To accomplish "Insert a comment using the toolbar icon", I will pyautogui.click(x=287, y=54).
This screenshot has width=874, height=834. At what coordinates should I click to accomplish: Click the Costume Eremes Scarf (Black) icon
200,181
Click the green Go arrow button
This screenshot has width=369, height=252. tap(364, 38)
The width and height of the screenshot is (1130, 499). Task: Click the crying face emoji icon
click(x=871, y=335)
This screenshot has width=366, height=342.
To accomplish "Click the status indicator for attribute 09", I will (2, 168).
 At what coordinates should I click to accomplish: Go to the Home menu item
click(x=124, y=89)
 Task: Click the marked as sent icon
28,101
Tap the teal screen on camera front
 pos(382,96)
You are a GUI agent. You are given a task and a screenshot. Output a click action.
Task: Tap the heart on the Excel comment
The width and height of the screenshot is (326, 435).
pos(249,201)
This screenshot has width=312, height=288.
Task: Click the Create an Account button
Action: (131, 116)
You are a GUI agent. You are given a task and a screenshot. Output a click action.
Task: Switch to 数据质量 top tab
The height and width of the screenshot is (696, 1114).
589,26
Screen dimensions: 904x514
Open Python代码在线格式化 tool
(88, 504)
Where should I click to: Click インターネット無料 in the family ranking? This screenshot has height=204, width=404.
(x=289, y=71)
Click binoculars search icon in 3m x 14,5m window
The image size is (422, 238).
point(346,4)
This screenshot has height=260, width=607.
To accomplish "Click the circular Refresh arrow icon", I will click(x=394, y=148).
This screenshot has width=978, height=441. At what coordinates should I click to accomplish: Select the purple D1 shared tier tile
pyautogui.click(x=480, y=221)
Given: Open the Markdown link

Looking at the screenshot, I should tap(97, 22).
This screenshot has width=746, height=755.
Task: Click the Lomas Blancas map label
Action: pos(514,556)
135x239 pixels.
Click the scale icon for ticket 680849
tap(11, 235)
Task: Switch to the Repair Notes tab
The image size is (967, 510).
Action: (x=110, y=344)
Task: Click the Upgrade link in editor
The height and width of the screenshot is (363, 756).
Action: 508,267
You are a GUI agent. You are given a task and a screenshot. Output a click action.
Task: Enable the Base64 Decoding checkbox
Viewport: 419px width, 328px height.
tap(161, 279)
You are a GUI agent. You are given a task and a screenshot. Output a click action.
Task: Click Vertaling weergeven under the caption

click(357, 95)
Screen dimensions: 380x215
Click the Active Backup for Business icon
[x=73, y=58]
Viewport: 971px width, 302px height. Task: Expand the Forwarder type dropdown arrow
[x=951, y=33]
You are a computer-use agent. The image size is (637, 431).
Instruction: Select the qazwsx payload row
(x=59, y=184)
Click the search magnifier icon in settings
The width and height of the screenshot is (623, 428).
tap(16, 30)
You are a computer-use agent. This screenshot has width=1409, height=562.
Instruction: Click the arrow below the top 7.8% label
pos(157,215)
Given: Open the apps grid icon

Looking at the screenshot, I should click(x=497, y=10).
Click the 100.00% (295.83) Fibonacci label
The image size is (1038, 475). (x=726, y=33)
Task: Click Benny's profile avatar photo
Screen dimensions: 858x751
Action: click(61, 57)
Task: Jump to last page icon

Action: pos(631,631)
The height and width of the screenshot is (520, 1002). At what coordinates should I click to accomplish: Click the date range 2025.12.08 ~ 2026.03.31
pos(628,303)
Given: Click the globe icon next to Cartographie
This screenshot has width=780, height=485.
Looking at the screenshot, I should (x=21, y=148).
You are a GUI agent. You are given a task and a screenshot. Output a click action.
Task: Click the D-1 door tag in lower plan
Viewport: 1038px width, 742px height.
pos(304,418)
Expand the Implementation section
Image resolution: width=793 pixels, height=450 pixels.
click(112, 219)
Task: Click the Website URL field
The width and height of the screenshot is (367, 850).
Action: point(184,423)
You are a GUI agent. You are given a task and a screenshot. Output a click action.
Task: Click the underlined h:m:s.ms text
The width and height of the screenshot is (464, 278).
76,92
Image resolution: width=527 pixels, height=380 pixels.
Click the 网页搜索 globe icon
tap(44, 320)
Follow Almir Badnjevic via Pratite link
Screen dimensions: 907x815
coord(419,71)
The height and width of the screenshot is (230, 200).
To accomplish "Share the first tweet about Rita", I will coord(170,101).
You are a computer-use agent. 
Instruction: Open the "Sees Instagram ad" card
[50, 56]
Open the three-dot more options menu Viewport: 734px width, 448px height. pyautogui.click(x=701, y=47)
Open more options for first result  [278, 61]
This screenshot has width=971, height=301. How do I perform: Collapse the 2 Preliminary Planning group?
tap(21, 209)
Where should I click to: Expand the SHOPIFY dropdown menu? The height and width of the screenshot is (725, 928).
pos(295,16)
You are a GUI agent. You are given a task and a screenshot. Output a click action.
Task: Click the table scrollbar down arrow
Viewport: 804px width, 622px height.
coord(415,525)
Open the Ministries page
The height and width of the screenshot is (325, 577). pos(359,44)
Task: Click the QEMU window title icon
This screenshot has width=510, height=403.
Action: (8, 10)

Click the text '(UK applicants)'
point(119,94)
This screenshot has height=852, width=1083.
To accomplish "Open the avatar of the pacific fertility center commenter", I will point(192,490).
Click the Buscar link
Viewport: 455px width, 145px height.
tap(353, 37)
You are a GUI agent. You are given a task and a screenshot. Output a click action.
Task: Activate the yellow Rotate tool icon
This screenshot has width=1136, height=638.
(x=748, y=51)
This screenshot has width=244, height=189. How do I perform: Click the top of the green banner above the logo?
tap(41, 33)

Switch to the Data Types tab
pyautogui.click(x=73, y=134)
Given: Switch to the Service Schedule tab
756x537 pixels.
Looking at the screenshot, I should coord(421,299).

§ §

Copy out the records in full, matching every line character for character.

To accomplish "Insert a comment using the toolbar icon", I will pyautogui.click(x=287, y=54).
This screenshot has width=874, height=834. At what coordinates should I click to accomplish: Click the Costume Eremes Scarf (Black) icon
200,181
Click the green Go arrow button
This screenshot has width=369, height=252. tap(364, 38)
The width and height of the screenshot is (1130, 499). Task: Click the crying face emoji icon
click(x=871, y=335)
This screenshot has width=366, height=342.
To accomplish "Click the status indicator for attribute 09", I will (2, 168).
 At what coordinates should I click to accomplish: Go to the Home menu item
click(x=124, y=89)
 Task: Click the marked as sent icon
28,101
Tap the teal screen on camera front
 pos(382,96)
You are a GUI agent. You are given a task and a screenshot. Output a click action.
Task: Tap the heart on the Excel comment
The width and height of the screenshot is (326, 435).
pos(249,201)
This screenshot has width=312, height=288.
Task: Click the Create an Account button
Action: (131, 116)
You are a GUI agent. You are given a task and a screenshot. Output a click action.
Task: Switch to 数据质量 top tab
The height and width of the screenshot is (696, 1114).
589,26
Screen dimensions: 904x514
Open Python代码在线格式化 tool
(88, 504)
Where should I click to: Click インターネット無料 in the family ranking? This screenshot has height=204, width=404.
(x=289, y=71)
Click binoculars search icon in 3m x 14,5m window
The image size is (422, 238).
point(346,4)
This screenshot has height=260, width=607.
To accomplish "Click the circular Refresh arrow icon", I will click(x=394, y=148).
This screenshot has width=978, height=441. At what coordinates should I click to accomplish: Select the purple D1 shared tier tile
pyautogui.click(x=480, y=221)
Given: Open the Markdown link

Looking at the screenshot, I should tap(97, 22).
This screenshot has width=746, height=755.
Task: Click the Lomas Blancas map label
Action: pos(514,556)
135x239 pixels.
Click the scale icon for ticket 680849
tap(11, 235)
Task: Switch to the Repair Notes tab
The image size is (967, 510).
Action: (x=110, y=344)
Task: Click the Upgrade link in editor
The height and width of the screenshot is (363, 756).
Action: 508,267
You are a GUI agent. You are given a task and a screenshot. Output a click action.
Task: Enable the Base64 Decoding checkbox
Viewport: 419px width, 328px height.
tap(161, 279)
You are a GUI agent. You are given a task and a screenshot. Output a click action.
Task: Click Vertaling weergeven under the caption

click(357, 95)
Screen dimensions: 380x215
Click the Active Backup for Business icon
[x=73, y=58]
Viewport: 971px width, 302px height. Task: Expand the Forwarder type dropdown arrow
[x=951, y=33]
You are a computer-use agent. The image size is (637, 431).
Instruction: Select the qazwsx payload row
(x=59, y=184)
Click the search magnifier icon in settings
The width and height of the screenshot is (623, 428).
tap(16, 30)
You are a computer-use agent. This screenshot has width=1409, height=562.
Instruction: Click the arrow below the top 7.8% label
pos(157,215)
Given: Open the apps grid icon

Looking at the screenshot, I should click(x=497, y=10).
Click the 100.00% (295.83) Fibonacci label
The image size is (1038, 475). (x=726, y=33)
Task: Click Benny's profile avatar photo
Screen dimensions: 858x751
Action: click(61, 57)
Task: Jump to last page icon

Action: pos(631,631)
The height and width of the screenshot is (520, 1002). At what coordinates should I click to accomplish: Click the date range 2025.12.08 ~ 2026.03.31
pos(628,303)
Given: Click the globe icon next to Cartographie
This screenshot has width=780, height=485.
Looking at the screenshot, I should (x=21, y=148).
You are a GUI agent. You are given a task and a screenshot. Output a click action.
Task: Click the D-1 door tag in lower plan
Viewport: 1038px width, 742px height.
pos(304,418)
Expand the Implementation section
Image resolution: width=793 pixels, height=450 pixels.
click(112, 219)
Task: Click the Website URL field
The width and height of the screenshot is (367, 850).
Action: point(184,423)
You are a GUI agent. You are given a task and a screenshot. Output a click action.
Task: Click the underlined h:m:s.ms text
The width and height of the screenshot is (464, 278).
76,92
Image resolution: width=527 pixels, height=380 pixels.
Click the 网页搜索 globe icon
tap(44, 320)
Follow Almir Badnjevic via Pratite link
Screen dimensions: 907x815
coord(419,71)
The height and width of the screenshot is (230, 200).
To accomplish "Share the first tweet about Rita", I will coord(170,101).
You are a computer-use agent. 
Instruction: Open the "Sees Instagram ad" card
[50, 56]
Open the three-dot more options menu Viewport: 734px width, 448px height. pyautogui.click(x=701, y=47)
Open more options for first result  [278, 61]
This screenshot has width=971, height=301. How do I perform: Collapse the 2 Preliminary Planning group?
tap(21, 209)
Where should I click to: Expand the SHOPIFY dropdown menu? The height and width of the screenshot is (725, 928).
pos(295,16)
You are a GUI agent. You are given a task and a screenshot. Output a click action.
Task: Click the table scrollbar down arrow
Viewport: 804px width, 622px height.
coord(415,525)
Open the Ministries page
The height and width of the screenshot is (325, 577). pos(359,44)
Task: Click the QEMU window title icon
This screenshot has width=510, height=403.
Action: (8, 10)

Click the text '(UK applicants)'
point(119,94)
This screenshot has height=852, width=1083.
To accomplish "Open the avatar of the pacific fertility center commenter", I will point(192,490).
Click the Buscar link
Viewport: 455px width, 145px height.
tap(353, 37)
You are a GUI agent. You are given a task and a screenshot. Output a click action.
Task: Activate the yellow Rotate tool icon
This screenshot has width=1136, height=638.
(x=748, y=51)
This screenshot has width=244, height=189. How do I perform: Click the top of the green banner above the logo?
tap(41, 33)

Switch to the Data Types tab
pyautogui.click(x=73, y=134)
Given: Switch to the Service Schedule tab
756x537 pixels.
Looking at the screenshot, I should coord(421,299).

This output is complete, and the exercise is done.